Molecular interaction prediction plays a crucial role in forecasting unknown interactions between molecules, such as drug-target interaction (DTI) and drug-drug interaction (DDI), which are essential in the field of drug discovery and therapeutics. Although previous prediction methods have yielded promising results by leveraging the rich semantics and topological structure of biomedical knowledge graphs (KGs), they have primarily focused on enhancing predictive performance without addressing the presence of inevitable noise and inconsistent semantics. This limitation has hindered the advancement of KG-based prediction methods. To address this limitation, we propose BioKDN ( Bio medical K nowledge Graph D enoising N etwork) for robust molecular interaction prediction. BioKDN refines the reliable structure of local subgraphs by denoising noisy links in a learnable manner, providing a general module for extracting task-relevant interactions.

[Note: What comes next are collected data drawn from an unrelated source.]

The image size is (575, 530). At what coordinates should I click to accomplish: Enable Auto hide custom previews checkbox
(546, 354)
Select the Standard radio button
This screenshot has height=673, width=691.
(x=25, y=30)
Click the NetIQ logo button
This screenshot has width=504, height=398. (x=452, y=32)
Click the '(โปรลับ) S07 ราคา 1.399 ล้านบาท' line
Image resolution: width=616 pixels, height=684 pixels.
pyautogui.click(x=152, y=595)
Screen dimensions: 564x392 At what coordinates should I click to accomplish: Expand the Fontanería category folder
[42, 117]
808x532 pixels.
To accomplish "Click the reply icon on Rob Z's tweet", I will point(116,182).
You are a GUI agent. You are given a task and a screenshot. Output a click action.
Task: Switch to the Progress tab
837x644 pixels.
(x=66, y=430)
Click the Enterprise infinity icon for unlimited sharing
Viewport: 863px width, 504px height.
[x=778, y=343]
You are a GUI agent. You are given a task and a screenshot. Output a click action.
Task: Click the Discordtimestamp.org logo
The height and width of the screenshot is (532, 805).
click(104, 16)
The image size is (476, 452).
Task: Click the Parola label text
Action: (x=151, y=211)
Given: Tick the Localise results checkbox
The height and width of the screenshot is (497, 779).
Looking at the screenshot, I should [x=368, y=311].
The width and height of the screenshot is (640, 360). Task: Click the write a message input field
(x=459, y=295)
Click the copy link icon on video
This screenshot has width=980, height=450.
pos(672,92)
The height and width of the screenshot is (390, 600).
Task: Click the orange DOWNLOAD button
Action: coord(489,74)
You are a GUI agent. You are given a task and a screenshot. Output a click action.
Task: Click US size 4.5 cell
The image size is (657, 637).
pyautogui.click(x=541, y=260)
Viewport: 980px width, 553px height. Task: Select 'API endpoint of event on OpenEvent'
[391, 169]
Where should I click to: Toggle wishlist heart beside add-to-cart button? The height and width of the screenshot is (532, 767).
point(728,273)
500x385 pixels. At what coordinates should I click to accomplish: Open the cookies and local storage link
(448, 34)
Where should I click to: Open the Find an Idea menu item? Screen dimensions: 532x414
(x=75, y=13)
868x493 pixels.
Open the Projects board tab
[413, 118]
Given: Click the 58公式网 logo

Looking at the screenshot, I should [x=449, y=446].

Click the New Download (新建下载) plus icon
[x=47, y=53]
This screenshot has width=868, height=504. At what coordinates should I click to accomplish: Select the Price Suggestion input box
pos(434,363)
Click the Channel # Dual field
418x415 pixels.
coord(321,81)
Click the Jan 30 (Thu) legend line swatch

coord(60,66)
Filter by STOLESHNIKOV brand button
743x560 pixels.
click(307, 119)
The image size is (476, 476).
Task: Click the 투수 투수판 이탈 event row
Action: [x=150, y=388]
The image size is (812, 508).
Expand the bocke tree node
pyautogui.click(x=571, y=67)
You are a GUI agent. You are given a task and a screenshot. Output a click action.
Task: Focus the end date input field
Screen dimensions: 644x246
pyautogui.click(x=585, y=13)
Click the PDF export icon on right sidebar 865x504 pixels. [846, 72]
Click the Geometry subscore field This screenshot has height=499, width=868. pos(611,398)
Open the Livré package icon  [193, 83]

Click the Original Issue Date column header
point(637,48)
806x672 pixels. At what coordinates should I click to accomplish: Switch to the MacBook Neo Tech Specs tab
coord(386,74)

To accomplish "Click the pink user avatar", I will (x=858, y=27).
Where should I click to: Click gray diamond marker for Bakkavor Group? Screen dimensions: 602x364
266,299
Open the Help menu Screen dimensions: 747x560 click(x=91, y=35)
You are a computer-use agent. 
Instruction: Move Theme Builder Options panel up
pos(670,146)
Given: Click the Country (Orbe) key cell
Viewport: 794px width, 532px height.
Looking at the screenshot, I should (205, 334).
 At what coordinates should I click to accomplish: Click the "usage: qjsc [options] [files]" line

To enhance the reliability of the refined structure, BioKDN maintains consistent and robust semantics by smoothing relations around the target interaction. By maximizing the mutual information between reliable structure and smoothed relations, BioKDN emphasizes informative semantics to enable precise predictions. Experimental results on real-world datasets show that BioKDN surpasses state-of-the-art models in DTI and DDI prediction tasks, confirming the effectiveness and robustness of BioKDN in denoising unreliable interactions within contaminated KGs.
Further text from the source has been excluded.